(Stored records)

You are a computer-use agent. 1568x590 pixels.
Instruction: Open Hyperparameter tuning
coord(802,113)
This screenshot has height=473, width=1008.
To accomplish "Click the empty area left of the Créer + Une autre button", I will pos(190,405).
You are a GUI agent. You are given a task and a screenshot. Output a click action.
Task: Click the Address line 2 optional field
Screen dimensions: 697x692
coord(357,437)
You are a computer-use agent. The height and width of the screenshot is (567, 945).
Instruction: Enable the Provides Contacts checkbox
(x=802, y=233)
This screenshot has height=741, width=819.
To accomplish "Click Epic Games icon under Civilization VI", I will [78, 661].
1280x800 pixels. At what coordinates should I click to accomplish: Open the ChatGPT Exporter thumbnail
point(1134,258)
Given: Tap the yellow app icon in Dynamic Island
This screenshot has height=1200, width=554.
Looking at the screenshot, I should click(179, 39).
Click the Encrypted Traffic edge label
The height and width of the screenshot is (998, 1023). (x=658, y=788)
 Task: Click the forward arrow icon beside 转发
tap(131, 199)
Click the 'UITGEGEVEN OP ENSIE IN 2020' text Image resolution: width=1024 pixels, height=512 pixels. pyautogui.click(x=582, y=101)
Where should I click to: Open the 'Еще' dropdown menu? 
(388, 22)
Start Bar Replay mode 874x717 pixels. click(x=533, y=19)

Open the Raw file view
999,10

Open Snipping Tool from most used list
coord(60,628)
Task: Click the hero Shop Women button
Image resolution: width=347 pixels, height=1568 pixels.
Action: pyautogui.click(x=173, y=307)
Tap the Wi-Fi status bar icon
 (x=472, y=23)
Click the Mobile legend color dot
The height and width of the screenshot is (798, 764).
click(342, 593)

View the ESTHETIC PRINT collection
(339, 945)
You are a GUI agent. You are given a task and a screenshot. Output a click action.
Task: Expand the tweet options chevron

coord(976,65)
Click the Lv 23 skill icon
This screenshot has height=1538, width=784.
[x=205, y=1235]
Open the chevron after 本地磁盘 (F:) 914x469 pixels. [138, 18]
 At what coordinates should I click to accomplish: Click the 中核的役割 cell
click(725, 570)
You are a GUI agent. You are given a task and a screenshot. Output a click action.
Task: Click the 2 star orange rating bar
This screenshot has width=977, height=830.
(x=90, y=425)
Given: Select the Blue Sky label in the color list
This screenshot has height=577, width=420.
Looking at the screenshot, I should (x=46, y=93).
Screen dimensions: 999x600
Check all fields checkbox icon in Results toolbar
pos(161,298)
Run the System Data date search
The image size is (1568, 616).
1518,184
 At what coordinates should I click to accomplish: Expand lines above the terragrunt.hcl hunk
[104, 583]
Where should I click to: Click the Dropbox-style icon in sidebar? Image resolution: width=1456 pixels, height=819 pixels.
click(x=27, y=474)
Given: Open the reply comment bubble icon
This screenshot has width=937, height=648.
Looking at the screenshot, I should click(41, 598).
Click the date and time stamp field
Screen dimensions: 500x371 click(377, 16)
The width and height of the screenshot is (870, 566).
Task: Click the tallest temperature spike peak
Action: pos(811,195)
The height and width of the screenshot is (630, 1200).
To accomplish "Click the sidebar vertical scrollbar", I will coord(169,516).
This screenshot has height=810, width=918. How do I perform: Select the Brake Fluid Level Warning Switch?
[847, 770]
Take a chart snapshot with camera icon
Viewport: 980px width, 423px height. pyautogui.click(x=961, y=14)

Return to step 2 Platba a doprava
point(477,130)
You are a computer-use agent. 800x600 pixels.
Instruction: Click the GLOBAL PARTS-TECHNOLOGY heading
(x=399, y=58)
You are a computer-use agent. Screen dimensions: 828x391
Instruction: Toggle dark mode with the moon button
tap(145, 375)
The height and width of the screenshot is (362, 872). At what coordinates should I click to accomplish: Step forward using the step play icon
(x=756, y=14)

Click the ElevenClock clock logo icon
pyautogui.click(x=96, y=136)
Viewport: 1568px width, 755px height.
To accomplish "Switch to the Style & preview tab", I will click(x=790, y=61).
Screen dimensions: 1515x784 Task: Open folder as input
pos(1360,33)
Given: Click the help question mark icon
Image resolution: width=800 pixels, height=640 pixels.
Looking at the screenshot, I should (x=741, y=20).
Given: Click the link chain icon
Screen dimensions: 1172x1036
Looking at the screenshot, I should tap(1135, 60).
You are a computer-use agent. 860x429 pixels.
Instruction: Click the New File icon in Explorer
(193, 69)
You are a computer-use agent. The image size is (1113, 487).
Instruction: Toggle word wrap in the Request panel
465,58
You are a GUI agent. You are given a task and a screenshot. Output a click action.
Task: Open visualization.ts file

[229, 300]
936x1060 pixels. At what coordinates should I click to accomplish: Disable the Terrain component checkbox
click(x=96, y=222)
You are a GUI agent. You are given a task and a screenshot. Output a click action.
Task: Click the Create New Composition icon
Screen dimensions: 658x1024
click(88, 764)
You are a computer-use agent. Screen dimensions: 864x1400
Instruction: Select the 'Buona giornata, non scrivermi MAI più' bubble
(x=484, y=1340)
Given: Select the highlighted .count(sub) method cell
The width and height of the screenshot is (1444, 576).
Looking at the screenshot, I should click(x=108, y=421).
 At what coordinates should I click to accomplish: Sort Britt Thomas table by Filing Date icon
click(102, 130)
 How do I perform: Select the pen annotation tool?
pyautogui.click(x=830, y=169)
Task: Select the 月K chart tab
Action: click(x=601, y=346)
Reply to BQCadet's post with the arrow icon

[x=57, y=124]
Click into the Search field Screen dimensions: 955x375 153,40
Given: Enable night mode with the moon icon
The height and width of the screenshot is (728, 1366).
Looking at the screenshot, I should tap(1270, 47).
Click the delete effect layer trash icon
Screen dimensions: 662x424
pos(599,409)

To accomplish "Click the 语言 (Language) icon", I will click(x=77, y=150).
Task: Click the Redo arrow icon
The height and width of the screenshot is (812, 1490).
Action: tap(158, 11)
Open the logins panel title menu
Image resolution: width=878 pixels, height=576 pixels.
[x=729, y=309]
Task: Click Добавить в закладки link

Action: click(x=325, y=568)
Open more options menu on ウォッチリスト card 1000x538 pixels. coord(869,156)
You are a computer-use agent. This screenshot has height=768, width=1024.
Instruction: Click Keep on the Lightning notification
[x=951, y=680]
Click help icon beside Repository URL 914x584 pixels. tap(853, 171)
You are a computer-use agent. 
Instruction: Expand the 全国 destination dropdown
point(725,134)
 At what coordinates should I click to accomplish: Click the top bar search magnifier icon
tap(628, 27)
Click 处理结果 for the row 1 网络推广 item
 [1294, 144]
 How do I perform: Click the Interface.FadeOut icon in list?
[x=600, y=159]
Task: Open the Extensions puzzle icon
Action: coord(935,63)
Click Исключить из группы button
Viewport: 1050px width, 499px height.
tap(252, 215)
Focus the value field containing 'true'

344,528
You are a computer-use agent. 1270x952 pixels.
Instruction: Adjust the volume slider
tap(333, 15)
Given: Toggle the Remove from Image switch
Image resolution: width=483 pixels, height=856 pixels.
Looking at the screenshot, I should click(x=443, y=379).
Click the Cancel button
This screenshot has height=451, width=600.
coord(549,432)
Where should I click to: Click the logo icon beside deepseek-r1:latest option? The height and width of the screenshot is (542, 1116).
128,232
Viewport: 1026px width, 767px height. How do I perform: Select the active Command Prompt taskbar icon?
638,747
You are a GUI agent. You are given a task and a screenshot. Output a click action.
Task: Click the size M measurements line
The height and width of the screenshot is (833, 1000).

_WHAT YOU SHOULD DO_
Return all the data exactly as given.

_PROBLEM SOLUTION_
You are a computer-use agent. 1568x590 pixels.
Instruction: Open Hyperparameter tuning
coord(802,113)
This screenshot has height=473, width=1008.
To accomplish "Click the empty area left of the Créer + Une autre button", I will pos(190,405).
You are a GUI agent. You are given a task and a screenshot. Output a click action.
Task: Click the Address line 2 optional field
Screen dimensions: 697x692
coord(357,437)
You are a computer-use agent. The height and width of the screenshot is (567, 945).
Instruction: Enable the Provides Contacts checkbox
(x=802, y=233)
This screenshot has height=741, width=819.
To accomplish "Click Epic Games icon under Civilization VI", I will [78, 661].
1280x800 pixels. At what coordinates should I click to accomplish: Open the ChatGPT Exporter thumbnail
point(1134,258)
Given: Tap the yellow app icon in Dynamic Island
This screenshot has height=1200, width=554.
Looking at the screenshot, I should click(179, 39).
Click the Encrypted Traffic edge label
The height and width of the screenshot is (998, 1023). (x=658, y=788)
 Task: Click the forward arrow icon beside 转发
tap(131, 199)
Click the 'UITGEGEVEN OP ENSIE IN 2020' text Image resolution: width=1024 pixels, height=512 pixels. pyautogui.click(x=582, y=101)
Where should I click to: Open the 'Еще' dropdown menu? 
(388, 22)
Start Bar Replay mode 874x717 pixels. click(x=533, y=19)

Open the Raw file view
999,10

Open Snipping Tool from most used list
coord(60,628)
Task: Click the hero Shop Women button
Image resolution: width=347 pixels, height=1568 pixels.
Action: pyautogui.click(x=173, y=307)
Tap the Wi-Fi status bar icon
 (x=472, y=23)
Click the Mobile legend color dot
The height and width of the screenshot is (798, 764).
click(342, 593)

View the ESTHETIC PRINT collection
(339, 945)
You are a GUI agent. You are given a task and a screenshot. Output a click action.
Task: Expand the tweet options chevron

coord(976,65)
Click the Lv 23 skill icon
This screenshot has height=1538, width=784.
[x=205, y=1235]
Open the chevron after 本地磁盘 (F:) 914x469 pixels. [138, 18]
 At what coordinates should I click to accomplish: Click the 中核的役割 cell
click(725, 570)
You are a GUI agent. You are given a task and a screenshot. Output a click action.
Task: Click the 2 star orange rating bar
This screenshot has width=977, height=830.
(x=90, y=425)
Given: Select the Blue Sky label in the color list
This screenshot has height=577, width=420.
Looking at the screenshot, I should (x=46, y=93).
Screen dimensions: 999x600
Check all fields checkbox icon in Results toolbar
pos(161,298)
Run the System Data date search
The image size is (1568, 616).
1518,184
 At what coordinates should I click to accomplish: Expand lines above the terragrunt.hcl hunk
[104, 583]
Where should I click to: Click the Dropbox-style icon in sidebar? Image resolution: width=1456 pixels, height=819 pixels.
click(x=27, y=474)
Given: Open the reply comment bubble icon
This screenshot has width=937, height=648.
Looking at the screenshot, I should click(41, 598).
Click the date and time stamp field
Screen dimensions: 500x371 click(377, 16)
The width and height of the screenshot is (870, 566).
Task: Click the tallest temperature spike peak
Action: pos(811,195)
The height and width of the screenshot is (630, 1200).
To accomplish "Click the sidebar vertical scrollbar", I will coord(169,516).
This screenshot has height=810, width=918. How do I perform: Select the Brake Fluid Level Warning Switch?
[847, 770]
Take a chart snapshot with camera icon
Viewport: 980px width, 423px height. pyautogui.click(x=961, y=14)

Return to step 2 Platba a doprava
point(477,130)
You are a computer-use agent. 800x600 pixels.
Instruction: Click the GLOBAL PARTS-TECHNOLOGY heading
(x=399, y=58)
You are a computer-use agent. Screen dimensions: 828x391
Instruction: Toggle dark mode with the moon button
tap(145, 375)
The height and width of the screenshot is (362, 872). At what coordinates should I click to accomplish: Step forward using the step play icon
(x=756, y=14)

Click the ElevenClock clock logo icon
pyautogui.click(x=96, y=136)
Viewport: 1568px width, 755px height.
To accomplish "Switch to the Style & preview tab", I will click(x=790, y=61).
Screen dimensions: 1515x784 Task: Open folder as input
pos(1360,33)
Given: Click the help question mark icon
Image resolution: width=800 pixels, height=640 pixels.
Looking at the screenshot, I should (x=741, y=20).
Given: Click the link chain icon
Screen dimensions: 1172x1036
Looking at the screenshot, I should tap(1135, 60).
You are a computer-use agent. 860x429 pixels.
Instruction: Click the New File icon in Explorer
(193, 69)
You are a computer-use agent. The image size is (1113, 487).
Instruction: Toggle word wrap in the Request panel
465,58
You are a GUI agent. You are given a task and a screenshot. Output a click action.
Task: Open visualization.ts file

[229, 300]
936x1060 pixels. At what coordinates should I click to accomplish: Disable the Terrain component checkbox
click(x=96, y=222)
You are a GUI agent. You are given a task and a screenshot. Output a click action.
Task: Click the Create New Composition icon
Screen dimensions: 658x1024
click(88, 764)
You are a computer-use agent. Screen dimensions: 864x1400
Instruction: Select the 'Buona giornata, non scrivermi MAI più' bubble
(x=484, y=1340)
Given: Select the highlighted .count(sub) method cell
The width and height of the screenshot is (1444, 576).
Looking at the screenshot, I should click(x=108, y=421).
 At what coordinates should I click to accomplish: Sort Britt Thomas table by Filing Date icon
click(102, 130)
 How do I perform: Select the pen annotation tool?
pyautogui.click(x=830, y=169)
Task: Select the 月K chart tab
Action: click(x=601, y=346)
Reply to BQCadet's post with the arrow icon

[x=57, y=124]
Click into the Search field Screen dimensions: 955x375 153,40
Given: Enable night mode with the moon icon
The height and width of the screenshot is (728, 1366).
Looking at the screenshot, I should tap(1270, 47).
Click the delete effect layer trash icon
Screen dimensions: 662x424
pos(599,409)

To accomplish "Click the 语言 (Language) icon", I will click(x=77, y=150).
Task: Click the Redo arrow icon
The height and width of the screenshot is (812, 1490).
Action: tap(158, 11)
Open the logins panel title menu
Image resolution: width=878 pixels, height=576 pixels.
[x=729, y=309]
Task: Click Добавить в закладки link

Action: click(x=325, y=568)
Open more options menu on ウォッチリスト card 1000x538 pixels. coord(869,156)
You are a computer-use agent. This screenshot has height=768, width=1024.
Instruction: Click Keep on the Lightning notification
[x=951, y=680]
Click help icon beside Repository URL 914x584 pixels. tap(853, 171)
You are a computer-use agent. 
Instruction: Expand the 全国 destination dropdown
point(725,134)
 At what coordinates should I click to accomplish: Click the top bar search magnifier icon
tap(628, 27)
Click 处理结果 for the row 1 网络推广 item
 [1294, 144]
 How do I perform: Click the Interface.FadeOut icon in list?
[x=600, y=159]
Task: Open the Extensions puzzle icon
Action: coord(935,63)
Click Исключить из группы button
Viewport: 1050px width, 499px height.
tap(252, 215)
Focus the value field containing 'true'

344,528
You are a computer-use agent. 1270x952 pixels.
Instruction: Adjust the volume slider
tap(333, 15)
Given: Toggle the Remove from Image switch
Image resolution: width=483 pixels, height=856 pixels.
Looking at the screenshot, I should click(x=443, y=379).
Click the Cancel button
This screenshot has height=451, width=600.
coord(549,432)
Where should I click to: Click the logo icon beside deepseek-r1:latest option? The height and width of the screenshot is (542, 1116).
128,232
Viewport: 1026px width, 767px height. How do I perform: Select the active Command Prompt taskbar icon?
638,747
You are a GUI agent. You are given a task and a screenshot. Output a click action.
Task: Click the size M measurements line
The height and width of the screenshot is (833, 1000).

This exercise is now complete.